The book also casts Mike Donilon as the prime villain, a point I want to return to.
But one part of the book is really not like the others. Michael Bennet recounts seeing Biden flub the name of Homeland Security Secretary Mayorkas at an immigration debate, and he reflects that maybe Biden’s age explains why the administration’s actual immigration policy is so muddled and murky. Bennet decides that the problem is that the Democratic Party is in a state of disagreement about what to do here, and that without a full-time president, there just isn’t a clear choice or direction.
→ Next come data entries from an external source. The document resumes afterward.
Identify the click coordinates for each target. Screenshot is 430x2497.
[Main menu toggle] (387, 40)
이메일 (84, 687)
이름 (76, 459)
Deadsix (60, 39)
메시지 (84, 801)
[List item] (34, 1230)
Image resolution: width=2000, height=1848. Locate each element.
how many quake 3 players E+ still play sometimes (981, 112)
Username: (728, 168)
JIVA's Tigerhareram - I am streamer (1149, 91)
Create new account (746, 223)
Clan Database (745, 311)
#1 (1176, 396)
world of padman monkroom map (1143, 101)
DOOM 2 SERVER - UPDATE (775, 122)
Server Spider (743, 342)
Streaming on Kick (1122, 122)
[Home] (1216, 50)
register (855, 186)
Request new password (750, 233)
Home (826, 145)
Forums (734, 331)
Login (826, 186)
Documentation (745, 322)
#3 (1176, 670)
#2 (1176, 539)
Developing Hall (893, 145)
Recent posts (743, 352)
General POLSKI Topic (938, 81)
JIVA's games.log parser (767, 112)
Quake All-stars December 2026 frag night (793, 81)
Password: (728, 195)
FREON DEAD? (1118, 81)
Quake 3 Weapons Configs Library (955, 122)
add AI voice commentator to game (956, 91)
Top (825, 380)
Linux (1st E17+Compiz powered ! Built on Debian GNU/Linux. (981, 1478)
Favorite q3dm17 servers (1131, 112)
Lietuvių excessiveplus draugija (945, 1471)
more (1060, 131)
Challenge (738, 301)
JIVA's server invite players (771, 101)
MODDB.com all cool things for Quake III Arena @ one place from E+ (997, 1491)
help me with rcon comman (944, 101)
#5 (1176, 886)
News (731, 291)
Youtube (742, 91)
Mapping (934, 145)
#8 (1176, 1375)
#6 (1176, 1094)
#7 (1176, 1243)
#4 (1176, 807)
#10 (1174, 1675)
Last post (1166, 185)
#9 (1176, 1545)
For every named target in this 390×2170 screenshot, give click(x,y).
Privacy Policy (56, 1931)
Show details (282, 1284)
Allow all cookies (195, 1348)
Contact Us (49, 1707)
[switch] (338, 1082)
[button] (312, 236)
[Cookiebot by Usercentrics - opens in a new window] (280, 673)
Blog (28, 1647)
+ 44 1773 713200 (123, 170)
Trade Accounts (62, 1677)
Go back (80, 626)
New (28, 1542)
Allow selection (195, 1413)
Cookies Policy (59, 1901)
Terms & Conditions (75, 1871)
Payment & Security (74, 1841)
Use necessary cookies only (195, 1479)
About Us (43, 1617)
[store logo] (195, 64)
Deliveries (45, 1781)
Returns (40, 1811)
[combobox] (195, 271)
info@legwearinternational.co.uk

This sounds plausible to me, and I’ve heard other members of Congress offer similar speculation.
Critically, though, Bennet by his own admission is just spitballing. And the book does not answer the question of whether Bennet is right. You can tell in Tapper’s interview with Ezra Klein that Tapper thinks Bennet is right. I also think Bennet is right. People ask me sometimes what I think about things, and that is what I think. But I don’t really know, and I can’t prove it. Not just because I haven’t reported out an original scoop (I don’t do much of that), but because nobody has.
And that is the central enigma of the Biden administration: What was going on as they made policy decisions? The Bush, Obama, and First Trump administrations all generated plentiful tick-tock reporting on what happened at various key moments. With Biden, we never really got that. And there’s so much we still don’t know.
“The Politburo”
Tapper and Thompson describe decisions in the Biden White House as dominated by a small group of senior advisors — Donilon, Steve Ricchetti, Ron Klain, Bruce Reed, and Anthony Bernal (Jill Biden’s chief of staff) — that they dub The Politburo. Or, rather, they say that this inner circle group was called The Politburo inside the administration. This may be true, though I always heard it described as “the inner circle,” and sometimes Anita Dunn and/or Annie Tomasini were also regarded as members of the inner circle.
Regardless, the thing that even in retrospect I find puzzling is that with the exception of Bernal, who many people dislike, these are pretty seasoned Democratic Party operatives.
And they are very decidedly from the moderate wing of the party.